Getting out the Christmas cards in time this year. I buy them in good time, and I know I want to send them, and then December arrives and I get caught up in other things. This year, though: calendar reminders, and Ingrid’s help.

We had the tretton37 Christmas party tonight, at Moderna Museet. Very modern food, too: the meat-eaters got everything from deer heart to chicken liver mousse. The herring and the vegetarian mains were delicious, and I hear that those who got past the shock of the menu all enjoyed the food as well.
Party photos are not my thing, and posting photos of other people here without their consent is even less my thing, so here’s a view of the Christmas tree in Gamla Stan across the water.

Embroidery club. Theme of the day: marking/signing your work. We’re not done (this is square 6 out of 9) but it is the last time we meet up for this year, so it feels appropriate, somehow.
Plus Christmas fika.


–16°C and the air is full of ice crystals. Every light at the construction site in Spånga is giving off light pillars.

Christmas lights, welcoming us home.
They also make the first step out of the house in the morning quite a bit nicer.
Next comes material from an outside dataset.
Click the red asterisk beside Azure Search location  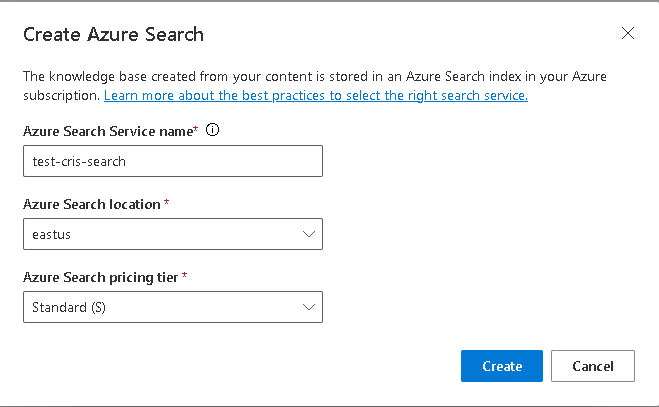pyautogui.click(x=166, y=204)
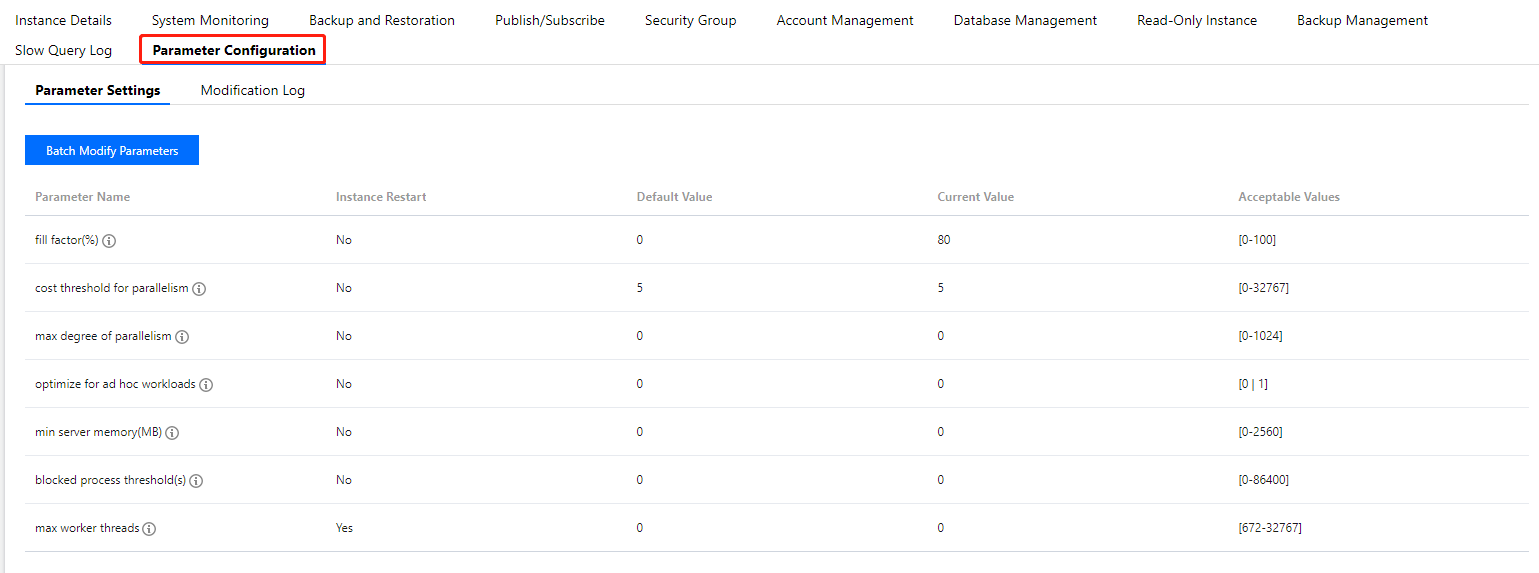Click info icon next to max worker threads
This screenshot has height=573, width=1539.
[x=149, y=529]
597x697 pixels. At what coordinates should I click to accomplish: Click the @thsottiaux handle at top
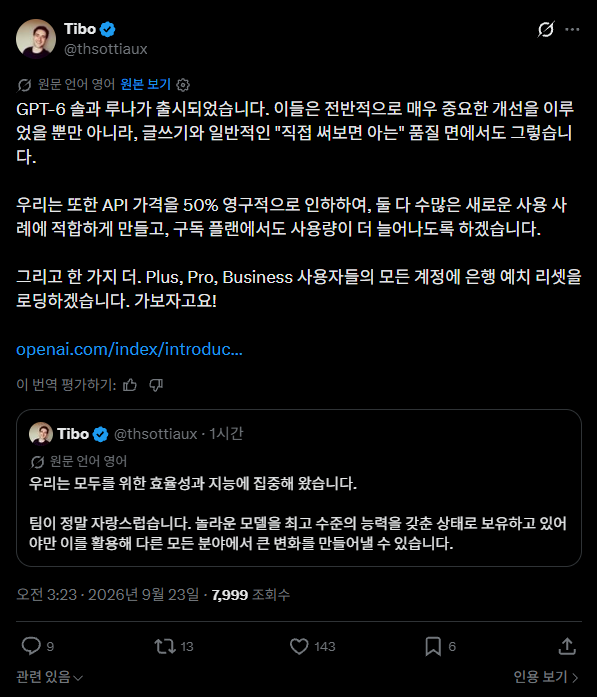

Winter came early this year, and hard. We’ve got plenty of snow and temperatures have been at –10°C or colder. For the first time since forever, we have enough snow for skiing in Stockholm in December.
I took a few hours off work this afternoon and went skiing on Järvafältet. It was perfect. A cold Monday afternoon, almost no people. Fresh snow, and tracks in good shape.
Out skiing in –10°C, I was warmer than I am at home at +17°C. There wasn’t a single moment when I was cold, even though I was wearing about as much as I do when I sit home on the sofa.
My phone was less happy in the cold. It died, showing me a distressed yellow warning triangle with a thermometer icon, before I finished my circuit. Which was a bit of a problem, because it had my photos of the map of tracks. The map was only posted in a handful of locations, and I knew there were none in the north-west corner of the area. The tracks follow the terrain and are nowhere near regular or predictable in shape. But most of the time there wasn’t much choice, just follow the tracks, so I found my way back even without the maps.


Not one I made!
I wear a lot of wool during the really cold months. My own knitting energy comes and goes – I can make maybe two cardigans per season. I could buy, and I would buy, if I could find anything that I actually like, but most wool cardigans and sweaters are very expensive without being very beautiful. I search second-hand stores a lot, but the experience can be hit and miss. I found this lovely sweater, 100% wool, made in Ireland. But when I unpacked it and tried it on, it turned out to be much smaller than the size label indicated. Normal sleeve length for a ladies’ garment is around 55 or 60 cm; this one measured 45. Probably shrunk due to careless washing by a previous owner. Sad.